Receiving some exchange_moitor probe alerts with a message like:
exchange_monitor communication error. (services_check): Find services status - communication error
Potential causes include:
- Network connectivity issues
- Large niscache on the robot
- UIM 8.x or higher
- exchange_monitor v5.40
- robot v9.33
Check if you are getting any loss of functionality when you get this alert e.g., loss of QOS etc.
How soon does this alert clear?
It could be that the server hosting the probe is busy at that time. If there is no loss of functionality you could block this alert using a nas pre-processing rule.
That said, exchange_monitor uses four other probes to monitor Exchange:
1) The first thing to check is that the most current probes are deployed and running.
2) Is this a one-time alarm or is it happening frequently?
3) If the alarm is occurring frequently, then support will need to see level 3 exchange_monitor logs (when the services check fails), as well as the exchange_monitor config file to dig deeper into the issue.
***The above comments aside, if similar communication issues are happening with other probes on a few robots then you should check for potential communication issues/network connectivity.***
Try doing a telnet FROM the hub TO the robot on port 48000 and telnet FROM the robot TO the hub on port 48002. If telnet-ing from the robot to the hub fails try a tracert TO the hub from the robot and see if its successful/slow etc.
You can also check the transfer rate in the Hub probe GUI under the Hubs Tab, via rt-click.
There is no 'magic number' but you should have at least a 200 KB/sec transfer rate or higher for the hub in question.
4. You can try setting the hostname and IP explicitly in the robot(s) config via the GUI if you can open it or via Raw Configure or in the robot.cfg file itself if you have access and then restart the robot and see if it behaves better afterwards.

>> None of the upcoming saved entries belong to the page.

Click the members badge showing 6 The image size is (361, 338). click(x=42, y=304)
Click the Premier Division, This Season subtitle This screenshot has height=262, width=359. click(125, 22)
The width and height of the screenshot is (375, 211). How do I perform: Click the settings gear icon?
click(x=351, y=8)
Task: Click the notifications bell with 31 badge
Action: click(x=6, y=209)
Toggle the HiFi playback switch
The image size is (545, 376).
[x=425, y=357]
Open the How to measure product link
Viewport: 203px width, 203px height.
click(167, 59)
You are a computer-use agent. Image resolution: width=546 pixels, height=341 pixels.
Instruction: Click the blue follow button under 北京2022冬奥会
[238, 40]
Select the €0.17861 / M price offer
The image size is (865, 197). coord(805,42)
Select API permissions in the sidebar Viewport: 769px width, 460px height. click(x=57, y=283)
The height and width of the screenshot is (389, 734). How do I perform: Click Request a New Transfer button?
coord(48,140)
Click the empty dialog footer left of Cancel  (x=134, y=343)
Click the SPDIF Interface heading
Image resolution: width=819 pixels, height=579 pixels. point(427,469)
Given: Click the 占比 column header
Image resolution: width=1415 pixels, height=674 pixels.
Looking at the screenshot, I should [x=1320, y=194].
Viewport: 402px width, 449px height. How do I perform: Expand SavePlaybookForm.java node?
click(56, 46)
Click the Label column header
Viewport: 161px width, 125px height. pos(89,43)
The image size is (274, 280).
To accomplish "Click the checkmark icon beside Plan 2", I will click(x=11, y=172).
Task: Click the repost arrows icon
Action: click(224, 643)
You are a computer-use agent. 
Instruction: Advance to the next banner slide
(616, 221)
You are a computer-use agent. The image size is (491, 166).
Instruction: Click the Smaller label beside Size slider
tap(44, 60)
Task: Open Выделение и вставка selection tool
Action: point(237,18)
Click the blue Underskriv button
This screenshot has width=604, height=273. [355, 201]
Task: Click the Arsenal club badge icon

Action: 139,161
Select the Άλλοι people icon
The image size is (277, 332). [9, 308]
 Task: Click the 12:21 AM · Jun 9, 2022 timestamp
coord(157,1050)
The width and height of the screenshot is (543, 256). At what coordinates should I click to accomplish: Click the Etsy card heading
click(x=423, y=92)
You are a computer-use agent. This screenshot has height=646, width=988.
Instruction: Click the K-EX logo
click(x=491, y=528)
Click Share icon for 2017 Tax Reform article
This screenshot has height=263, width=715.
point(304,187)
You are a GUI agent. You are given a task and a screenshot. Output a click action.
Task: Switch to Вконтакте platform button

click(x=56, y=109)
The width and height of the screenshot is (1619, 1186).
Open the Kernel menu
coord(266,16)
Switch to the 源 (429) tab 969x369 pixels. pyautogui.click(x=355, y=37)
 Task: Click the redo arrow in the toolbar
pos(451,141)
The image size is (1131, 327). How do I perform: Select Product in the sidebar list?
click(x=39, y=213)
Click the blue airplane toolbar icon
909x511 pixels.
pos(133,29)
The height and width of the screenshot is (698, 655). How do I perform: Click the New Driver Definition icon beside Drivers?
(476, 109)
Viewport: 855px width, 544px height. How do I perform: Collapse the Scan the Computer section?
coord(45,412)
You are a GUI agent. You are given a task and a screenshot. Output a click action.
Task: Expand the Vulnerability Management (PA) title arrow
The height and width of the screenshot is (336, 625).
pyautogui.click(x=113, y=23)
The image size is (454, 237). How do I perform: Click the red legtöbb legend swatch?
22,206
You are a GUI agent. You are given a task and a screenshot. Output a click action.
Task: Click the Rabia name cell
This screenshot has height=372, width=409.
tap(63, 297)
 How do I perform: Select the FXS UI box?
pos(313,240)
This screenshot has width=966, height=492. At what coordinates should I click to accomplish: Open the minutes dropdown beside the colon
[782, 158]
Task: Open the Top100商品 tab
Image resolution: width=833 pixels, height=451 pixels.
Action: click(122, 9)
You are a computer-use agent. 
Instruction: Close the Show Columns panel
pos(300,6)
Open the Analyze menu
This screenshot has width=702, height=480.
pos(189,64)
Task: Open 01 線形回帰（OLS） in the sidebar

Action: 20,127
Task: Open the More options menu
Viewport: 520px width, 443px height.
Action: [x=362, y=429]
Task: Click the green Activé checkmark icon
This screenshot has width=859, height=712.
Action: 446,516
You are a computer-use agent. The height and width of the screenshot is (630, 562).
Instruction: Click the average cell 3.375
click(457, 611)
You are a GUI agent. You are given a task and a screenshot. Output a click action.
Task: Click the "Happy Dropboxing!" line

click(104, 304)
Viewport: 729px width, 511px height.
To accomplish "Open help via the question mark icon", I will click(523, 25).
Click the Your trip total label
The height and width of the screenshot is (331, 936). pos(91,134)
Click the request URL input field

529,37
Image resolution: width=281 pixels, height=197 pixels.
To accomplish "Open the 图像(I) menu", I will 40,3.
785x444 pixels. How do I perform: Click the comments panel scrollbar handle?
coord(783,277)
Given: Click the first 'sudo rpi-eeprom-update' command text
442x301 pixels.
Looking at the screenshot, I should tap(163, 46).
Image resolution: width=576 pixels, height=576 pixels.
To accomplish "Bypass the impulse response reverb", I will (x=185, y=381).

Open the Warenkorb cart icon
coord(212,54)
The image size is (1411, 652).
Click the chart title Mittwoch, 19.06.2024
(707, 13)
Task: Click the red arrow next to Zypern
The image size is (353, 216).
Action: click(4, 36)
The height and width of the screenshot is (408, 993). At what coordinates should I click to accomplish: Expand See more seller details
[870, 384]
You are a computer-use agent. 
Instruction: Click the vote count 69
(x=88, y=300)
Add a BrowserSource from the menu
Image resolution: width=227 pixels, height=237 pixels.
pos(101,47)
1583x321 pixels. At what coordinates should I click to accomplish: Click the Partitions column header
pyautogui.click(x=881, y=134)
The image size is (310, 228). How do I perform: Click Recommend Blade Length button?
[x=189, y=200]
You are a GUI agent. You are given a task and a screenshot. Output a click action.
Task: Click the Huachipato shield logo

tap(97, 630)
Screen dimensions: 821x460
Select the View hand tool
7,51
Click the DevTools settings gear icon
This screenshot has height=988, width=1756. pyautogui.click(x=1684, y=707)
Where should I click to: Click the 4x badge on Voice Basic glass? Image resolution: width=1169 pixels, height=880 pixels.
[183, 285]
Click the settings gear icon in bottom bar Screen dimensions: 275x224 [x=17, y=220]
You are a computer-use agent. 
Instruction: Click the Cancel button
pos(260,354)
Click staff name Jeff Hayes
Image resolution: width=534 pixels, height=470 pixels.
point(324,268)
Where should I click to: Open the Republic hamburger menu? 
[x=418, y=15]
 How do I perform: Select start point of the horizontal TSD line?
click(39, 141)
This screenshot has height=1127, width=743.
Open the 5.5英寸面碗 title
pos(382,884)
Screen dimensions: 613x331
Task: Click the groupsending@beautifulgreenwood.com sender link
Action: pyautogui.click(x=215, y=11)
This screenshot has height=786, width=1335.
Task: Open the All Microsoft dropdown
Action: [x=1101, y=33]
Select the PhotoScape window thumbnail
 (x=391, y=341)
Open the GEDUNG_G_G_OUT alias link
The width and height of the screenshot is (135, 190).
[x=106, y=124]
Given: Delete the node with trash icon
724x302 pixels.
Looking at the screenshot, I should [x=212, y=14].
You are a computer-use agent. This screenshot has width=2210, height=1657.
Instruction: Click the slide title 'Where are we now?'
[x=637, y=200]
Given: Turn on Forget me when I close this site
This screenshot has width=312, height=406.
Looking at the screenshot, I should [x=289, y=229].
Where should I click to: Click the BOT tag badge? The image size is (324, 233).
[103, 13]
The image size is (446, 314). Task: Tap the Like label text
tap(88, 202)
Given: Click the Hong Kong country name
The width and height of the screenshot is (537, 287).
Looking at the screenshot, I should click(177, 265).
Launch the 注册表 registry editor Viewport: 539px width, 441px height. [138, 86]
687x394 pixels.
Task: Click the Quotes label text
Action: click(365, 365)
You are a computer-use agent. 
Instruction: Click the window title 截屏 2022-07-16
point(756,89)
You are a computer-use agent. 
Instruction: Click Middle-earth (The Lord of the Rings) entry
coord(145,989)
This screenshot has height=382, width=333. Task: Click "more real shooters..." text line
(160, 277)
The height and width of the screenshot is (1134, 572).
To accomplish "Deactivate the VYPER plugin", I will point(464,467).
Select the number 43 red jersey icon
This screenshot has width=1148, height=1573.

5. In some cases this error can be caused by Anti-Virus/network filtering interfering with the communication. If that is the case, configure an exception for All Nimsoft Programs/Nimsoft directory.
6. Lastly but not least, clear the niscache on the robot where the exchange_monitor probe is deployed:
How to clear the niscache on an individual robot
Then after the robot is restarted and the alarm has been acknowledged, check for any reoccurrence of the alarm.